In a decision delivered orally earlier this month and in writing Thursday, Justice Mona Lynch of the Nova Scotia Supreme Court in Bridgewater said she couldn't consider a lesser sentence for William Oswald Russell because of the aggravating factors of the case.

She said those included the fact that he was involved in dealing purely for profit and not because of an addiction, and that the drug has “devastating effects” on people's lives.

“The sentence must show that society condemns trafficking in opioids and the harm they do to people and to the community,” Lynch said.

Russell, along with two other men from Upper Northfield, Lunenburg County, was arrested as part of a drug bust in June 2016. Police searched his home and found a bottle of hydromorphone pills. His cellphone contained text messages that were consistent with someone who was dealing in prescription pills, an expert witness testified at trial earlier this year.

The Crown had requested a three-year sentence, while the defence suggested a 36-month probationary sentence or 90 days on weekends and three years of probation, saying Russell had been free on conditions for more than three years and had no breach allegations.

But the judge said while case law that does suggest a lesser sentence is for instances of very young people, first-time offenders, and people with addictions who are trying to turn their lives around, none of those pertained to Russell.

“Based on the text messages that were put in evidence at the trial, Mr. Russell was quite entrenched in the drug culture in the area. Many people were seeking drugs from him . . . all shown in the text messages,” Lynch wrote.

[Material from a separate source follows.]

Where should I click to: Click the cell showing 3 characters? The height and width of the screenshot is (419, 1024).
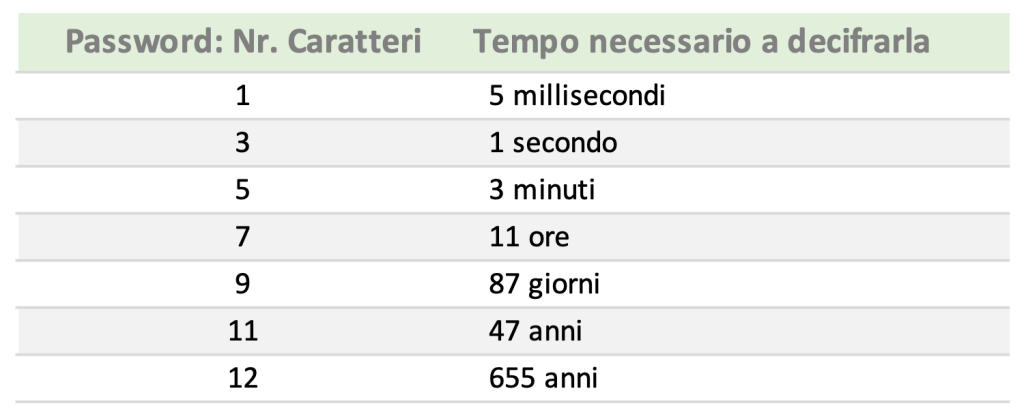click(x=242, y=143)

“This was not a one off or rare occasion and the text messages show that,” the judge said. “While a petty retailer, he is at the higher end of a petty retailer. While a small quantity of hydromorphone was found, the texts tell a different story.”

“Opioid use is called an epidemic and a crisis in our society... (it) is not a recreational drug but rather an addiction which becomes necessary for life,” the judge wrote. “Opioids have led to increased crime, devastating families and communities. In many areas of this country there is an overdose crisis.”